Genomic and Nongenomic Effects of Mifepristone at the Cardiovascular Level: A Review.

Mifepristone (RU 486) is a compound that is structurally related to steroid hormones, which is derived from the estrane progestins. This compound strongly binds the progesterone and glucocorticoid receptor and, to a lesser extent, the androgen receptor. This compound has its effects through different signaling pathways, related to genomic and nongenomic effects. The genomic effect involves the activation or blockage of nuclear or intracellular receptor, that in this case the progesterone, glucocorticoid, and androgen receptors. On the contrary, the nongenomic effect of mifepristone is independent of the activation of these receptors.

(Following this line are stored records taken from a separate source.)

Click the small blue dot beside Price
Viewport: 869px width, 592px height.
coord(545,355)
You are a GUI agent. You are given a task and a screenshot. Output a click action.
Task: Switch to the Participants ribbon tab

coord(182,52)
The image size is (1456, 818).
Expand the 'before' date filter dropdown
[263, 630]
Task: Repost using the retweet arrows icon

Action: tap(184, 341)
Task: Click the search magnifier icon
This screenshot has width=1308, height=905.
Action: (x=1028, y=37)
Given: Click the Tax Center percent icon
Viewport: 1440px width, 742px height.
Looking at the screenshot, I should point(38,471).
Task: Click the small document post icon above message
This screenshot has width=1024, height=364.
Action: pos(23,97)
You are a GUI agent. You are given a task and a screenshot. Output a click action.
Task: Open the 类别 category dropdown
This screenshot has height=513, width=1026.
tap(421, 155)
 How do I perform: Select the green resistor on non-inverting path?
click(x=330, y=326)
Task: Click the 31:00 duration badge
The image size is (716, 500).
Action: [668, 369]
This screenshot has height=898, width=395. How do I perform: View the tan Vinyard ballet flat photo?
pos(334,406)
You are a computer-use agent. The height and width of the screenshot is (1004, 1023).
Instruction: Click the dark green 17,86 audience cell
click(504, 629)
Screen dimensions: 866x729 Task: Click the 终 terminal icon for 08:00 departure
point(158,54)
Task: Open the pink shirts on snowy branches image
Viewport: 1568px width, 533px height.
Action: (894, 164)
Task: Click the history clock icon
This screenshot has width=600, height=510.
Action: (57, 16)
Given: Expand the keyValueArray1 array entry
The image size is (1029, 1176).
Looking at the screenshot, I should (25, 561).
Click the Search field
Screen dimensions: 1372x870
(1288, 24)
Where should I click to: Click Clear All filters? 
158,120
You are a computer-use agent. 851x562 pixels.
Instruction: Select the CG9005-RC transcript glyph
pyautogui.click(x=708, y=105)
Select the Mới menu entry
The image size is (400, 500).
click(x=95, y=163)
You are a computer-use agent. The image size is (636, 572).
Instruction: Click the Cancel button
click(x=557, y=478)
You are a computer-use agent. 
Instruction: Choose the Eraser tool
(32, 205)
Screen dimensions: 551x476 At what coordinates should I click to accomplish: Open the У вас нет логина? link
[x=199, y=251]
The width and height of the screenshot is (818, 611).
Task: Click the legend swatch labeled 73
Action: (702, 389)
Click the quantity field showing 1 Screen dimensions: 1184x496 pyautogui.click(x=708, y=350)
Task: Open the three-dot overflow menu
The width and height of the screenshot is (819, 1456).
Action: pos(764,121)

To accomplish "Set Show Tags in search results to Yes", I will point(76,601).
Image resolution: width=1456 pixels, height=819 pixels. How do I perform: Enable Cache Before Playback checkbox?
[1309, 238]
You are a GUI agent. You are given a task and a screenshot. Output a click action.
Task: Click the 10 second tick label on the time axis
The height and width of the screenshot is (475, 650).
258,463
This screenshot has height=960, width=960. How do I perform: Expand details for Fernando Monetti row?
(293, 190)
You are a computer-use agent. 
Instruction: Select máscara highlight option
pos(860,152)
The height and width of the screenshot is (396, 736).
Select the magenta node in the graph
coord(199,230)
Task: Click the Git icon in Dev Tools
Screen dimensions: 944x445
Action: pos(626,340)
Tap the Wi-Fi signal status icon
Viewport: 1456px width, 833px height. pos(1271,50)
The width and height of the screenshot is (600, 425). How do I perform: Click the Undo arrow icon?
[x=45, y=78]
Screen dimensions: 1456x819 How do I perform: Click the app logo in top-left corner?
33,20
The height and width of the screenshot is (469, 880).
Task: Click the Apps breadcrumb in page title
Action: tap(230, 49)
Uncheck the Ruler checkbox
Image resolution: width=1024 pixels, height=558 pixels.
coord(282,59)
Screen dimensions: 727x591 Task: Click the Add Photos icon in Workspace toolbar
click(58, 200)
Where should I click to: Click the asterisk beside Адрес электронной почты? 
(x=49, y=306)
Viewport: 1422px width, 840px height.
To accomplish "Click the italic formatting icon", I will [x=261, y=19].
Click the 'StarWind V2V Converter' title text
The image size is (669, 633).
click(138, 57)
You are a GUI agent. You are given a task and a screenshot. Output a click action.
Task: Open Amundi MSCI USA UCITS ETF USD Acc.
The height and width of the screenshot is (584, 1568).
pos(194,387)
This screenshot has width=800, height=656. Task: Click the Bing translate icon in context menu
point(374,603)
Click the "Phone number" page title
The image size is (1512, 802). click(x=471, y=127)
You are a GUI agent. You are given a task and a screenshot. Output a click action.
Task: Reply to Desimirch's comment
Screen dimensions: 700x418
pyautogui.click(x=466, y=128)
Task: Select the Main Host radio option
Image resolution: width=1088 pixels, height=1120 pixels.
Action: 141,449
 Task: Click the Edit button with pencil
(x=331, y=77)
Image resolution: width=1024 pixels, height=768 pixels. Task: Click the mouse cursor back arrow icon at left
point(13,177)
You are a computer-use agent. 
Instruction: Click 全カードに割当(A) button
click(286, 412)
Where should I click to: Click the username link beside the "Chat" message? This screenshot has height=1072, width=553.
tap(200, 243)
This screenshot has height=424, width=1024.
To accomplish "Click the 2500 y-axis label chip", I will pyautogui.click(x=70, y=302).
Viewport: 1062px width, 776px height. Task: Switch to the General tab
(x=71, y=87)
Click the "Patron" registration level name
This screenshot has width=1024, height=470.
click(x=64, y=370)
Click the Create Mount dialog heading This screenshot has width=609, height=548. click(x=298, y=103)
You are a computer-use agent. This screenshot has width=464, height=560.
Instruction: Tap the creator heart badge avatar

Regarding the nongenomic, several authors observed that mifepristone induces higher uterine artery blood flow probably due to the decrease in serum nitric oxide level. Moreover, recently it has been demonstrated that mifepristone induces relaxation, and this effect is independent of the endothelium and due to the activation of the calcium channels. The main side effects associated with this pathway are hemorrhage and inhibition of platelet aggregation that can lead to hypovolemia or to hypotension. Concerning the genomic effect, this drug blocks progesterone, androgens, and glucocorticoids receptors and also activates the progesterone receptor and their respective effects. The most frequently reported adverse effects of mifepristone are nausea, vomiting, hypovolemia, hypotension, amenorrhea, and infertility. The main purpose of this review is to describe the genomic and nongenomic effects of mifepristone at vascular level and describe some pathologies in which mifepristone is used as a treatment.